WHAT YOU SHOULD DO | Copy every line of the material below word for word, leaving out the pictures.

[Entries for finding text and elements]
== == ==
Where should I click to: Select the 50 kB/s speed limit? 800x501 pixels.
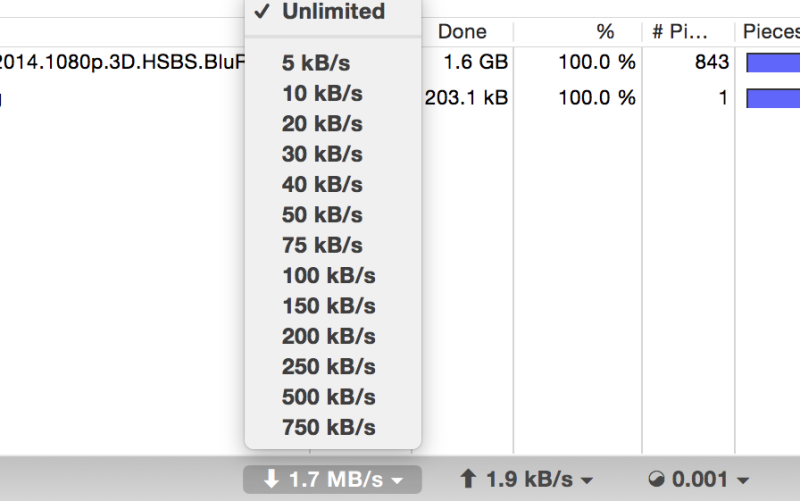point(322,215)
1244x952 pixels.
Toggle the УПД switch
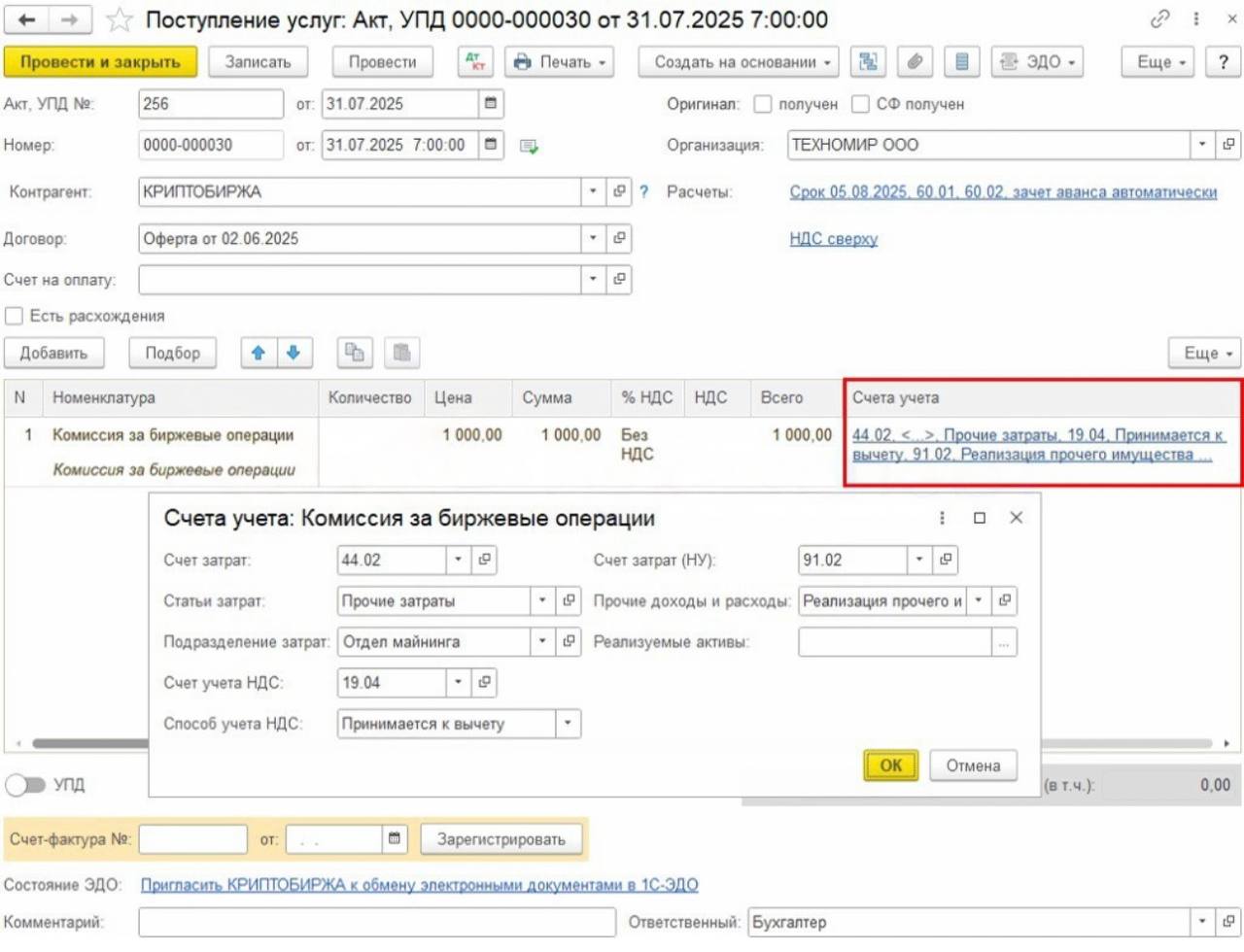point(25,785)
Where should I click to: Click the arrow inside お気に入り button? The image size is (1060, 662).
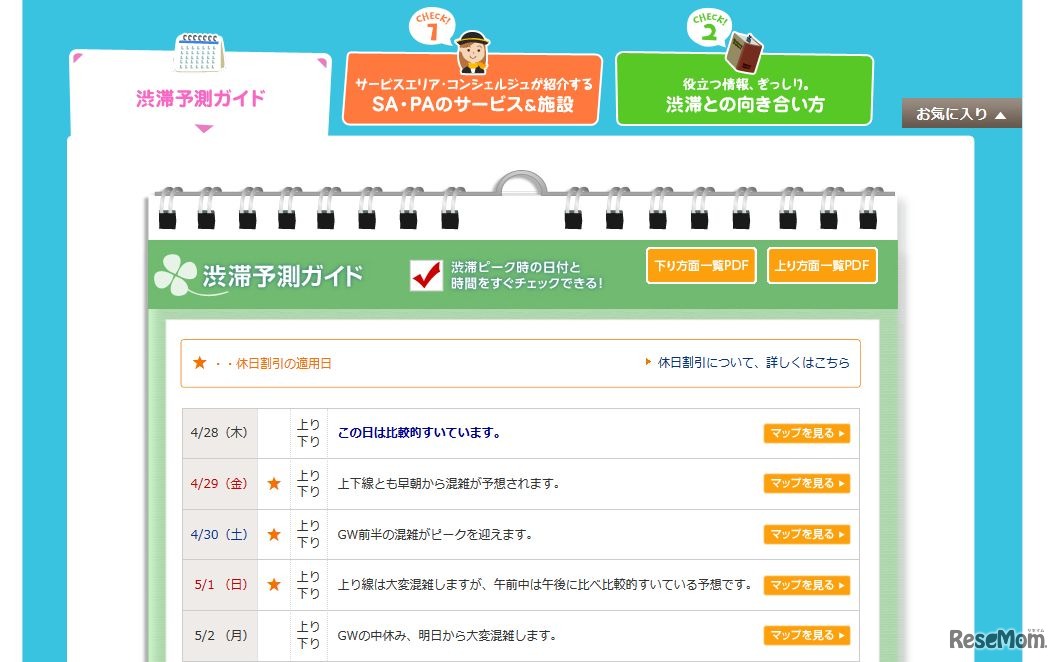(1000, 113)
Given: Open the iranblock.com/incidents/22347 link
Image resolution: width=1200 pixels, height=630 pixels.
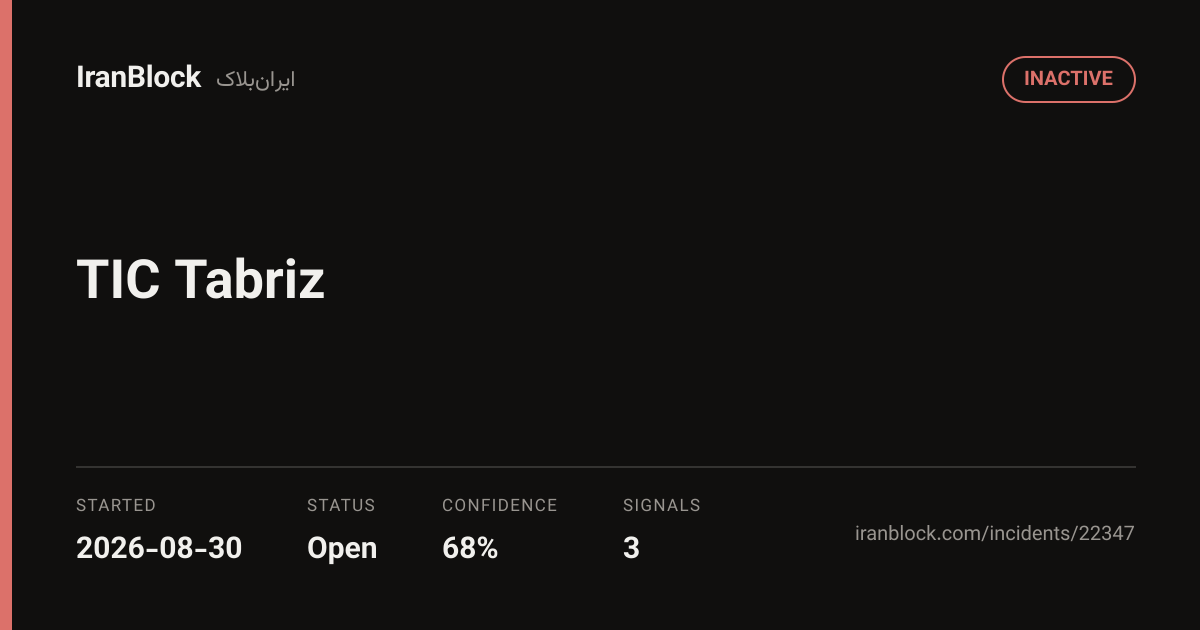Looking at the screenshot, I should [995, 533].
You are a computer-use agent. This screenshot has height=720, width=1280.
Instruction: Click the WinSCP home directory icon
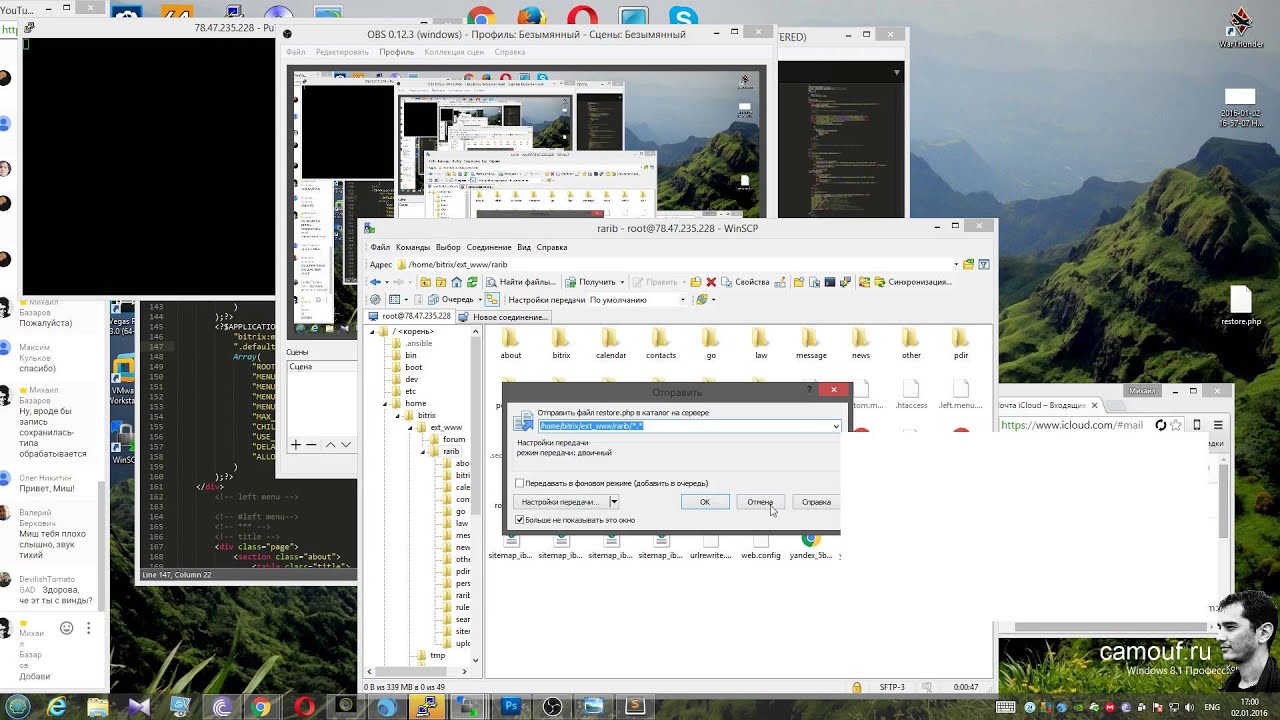[457, 282]
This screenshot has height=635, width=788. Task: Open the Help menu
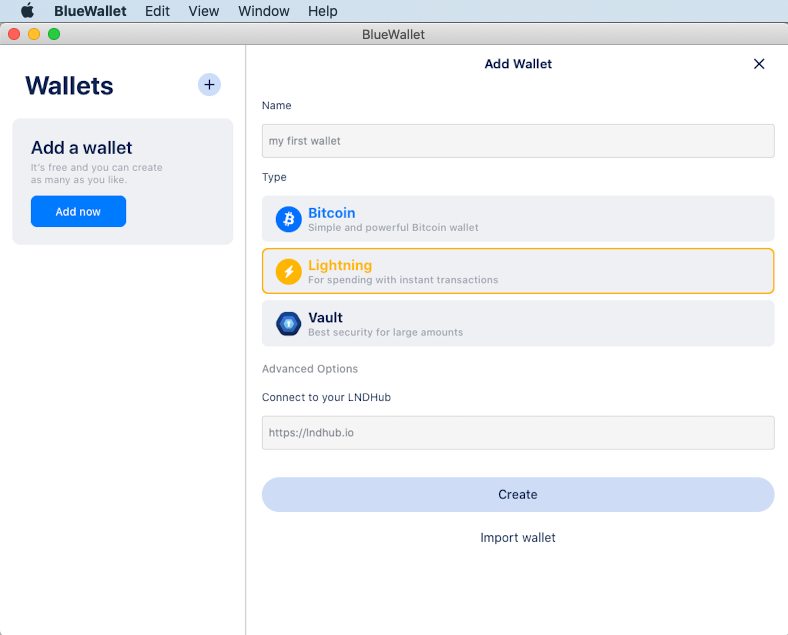323,11
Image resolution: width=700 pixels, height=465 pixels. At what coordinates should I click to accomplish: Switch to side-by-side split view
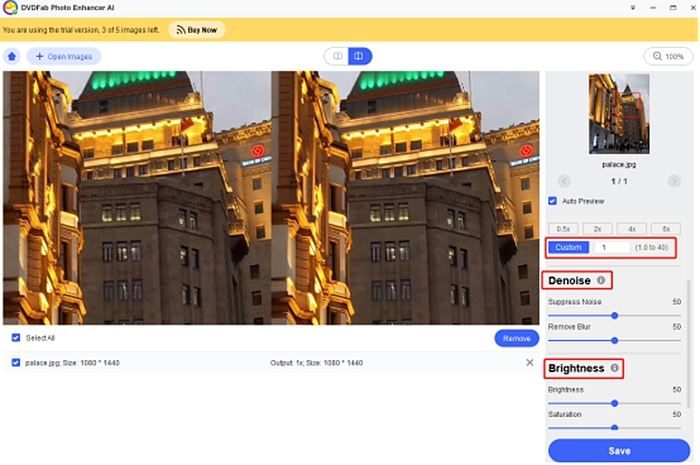(360, 56)
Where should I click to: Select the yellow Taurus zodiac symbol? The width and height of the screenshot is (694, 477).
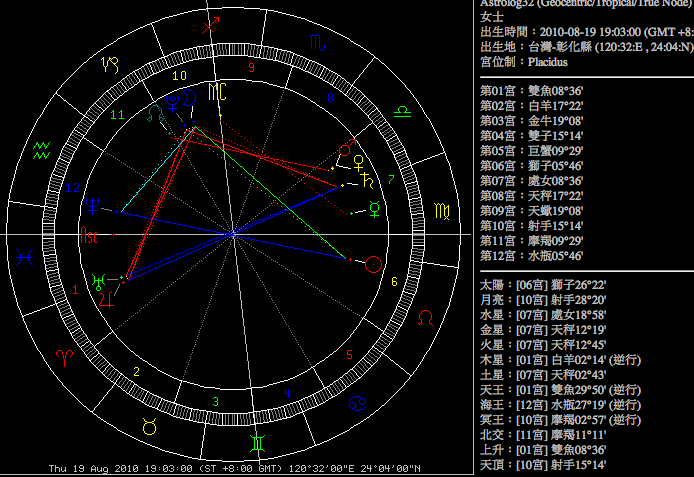(x=150, y=427)
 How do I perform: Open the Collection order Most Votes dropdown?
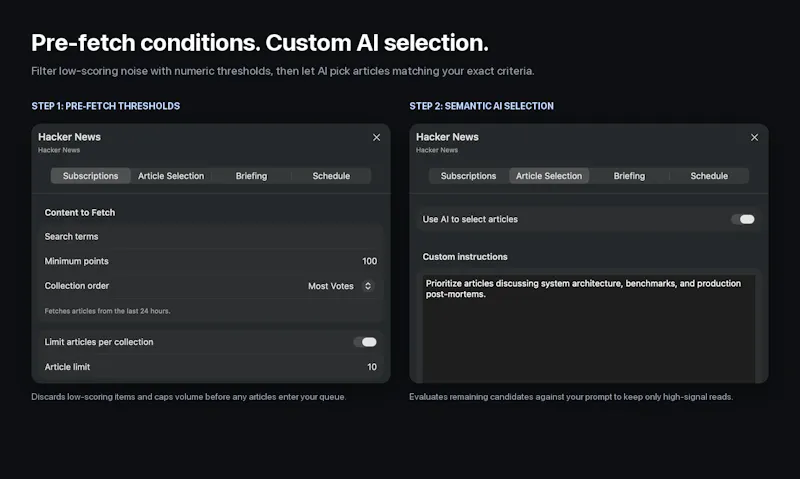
== == ==
PROBLEM SOLUTION |
Where should I click to: Select the 50 kB/s speed limit? 800x501 pixels.
point(322,215)
1244x952 pixels.
Toggle the УПД switch
point(25,785)
Where should I click to: Click the arrow inside お気に入り button? The image size is (1060, 662).
(1000, 113)
Given: Open the iranblock.com/incidents/22347 link
Image resolution: width=1200 pixels, height=630 pixels.
Looking at the screenshot, I should [995, 533].
You are a computer-use agent. This screenshot has height=720, width=1280.
Instruction: Click the WinSCP home directory icon
[457, 282]
This screenshot has height=635, width=788. Task: Open the Help menu
323,11
Image resolution: width=700 pixels, height=465 pixels. At what coordinates should I click to accomplish: Switch to side-by-side split view
(360, 56)
Where should I click to: Select the yellow Taurus zodiac symbol? The width and height of the screenshot is (694, 477).
(x=150, y=427)
 How do I perform: Open the Collection order Most Votes dropdown?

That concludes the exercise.